A Kinshasa, la plénière de la honte!

En République démocratique du Congo, l’opposition soupçonne la majorité de vouloir retarder les échéances électorales avec le projet de loi électorale à examiner ce samedi par l’Assemblée nationale.

Pour l’examen de ce texte, une plénière a été convoquée ce 17 janvier, un jour férié commémorant le décès de Patrice Emery Lumumba, héros national assassiné en 1961.

Le choix de ce jour férié pour débattre du projet de loi électorale alimente la suspicion dans les rangs de l’opposition, qui a décidé de boycotter l’examen de ce texte controversé.

Elle met notamment en cause une disposition du projet de loi conditionnant l’organisation des législatives et de la présidentielle prévues en 2016 à un recensement de la population.

Le décompte de la population peut durer près de trois ans, selon certains observateurs. Ils estiment que cette opération peut retarder les élections.

Un tollé

Une éventualité que n’écarte pas Lambert Mende, le porte-parole du gouvernement.
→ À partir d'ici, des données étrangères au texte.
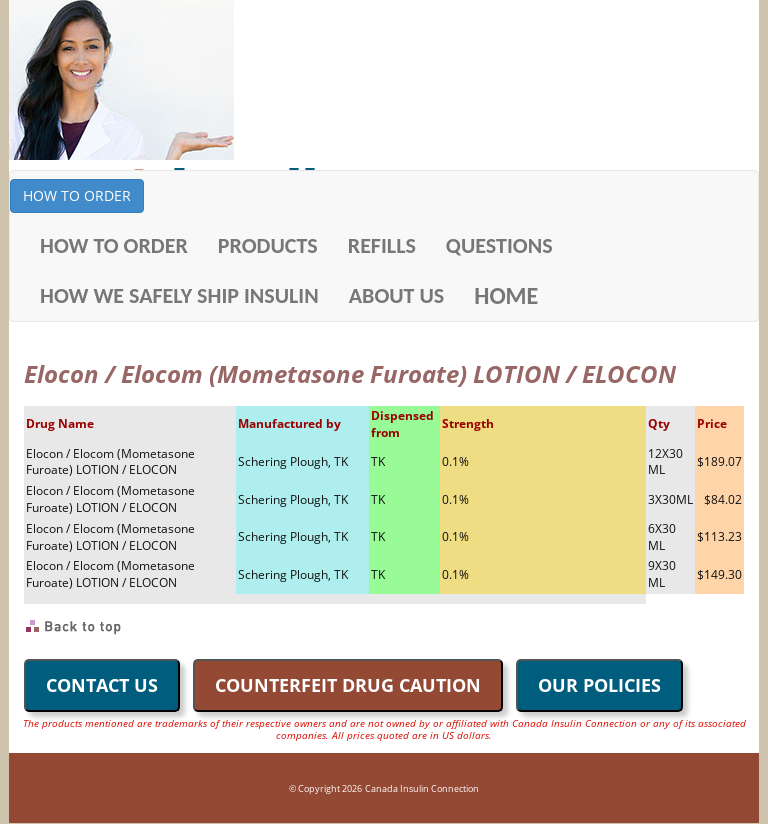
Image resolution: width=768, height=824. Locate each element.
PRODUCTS (268, 245)
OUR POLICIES (599, 685)
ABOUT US (397, 295)
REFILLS (382, 245)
Il a affirmé vendredi que les élections pouvaient se tenir en 2016 comme prévu, tout comme elles pourraient être organisées en 2017. Des propos qui ont suscité un tollé au sein de l’opposition.

Plusieurs partis d’opposition ont d’ores et déjà appelé à une manifestation lundi prochain, devant le Parlement, pour dénoncer ce projet de loi électorale.

Selon la Constitution de la RDC, la présidentielle peut se tenir durant les 90 précédant la fin du mandat du président au pouvoir. Elle peut aussi être organisée pendant les 90 suivant la date d’expiration de son mandat.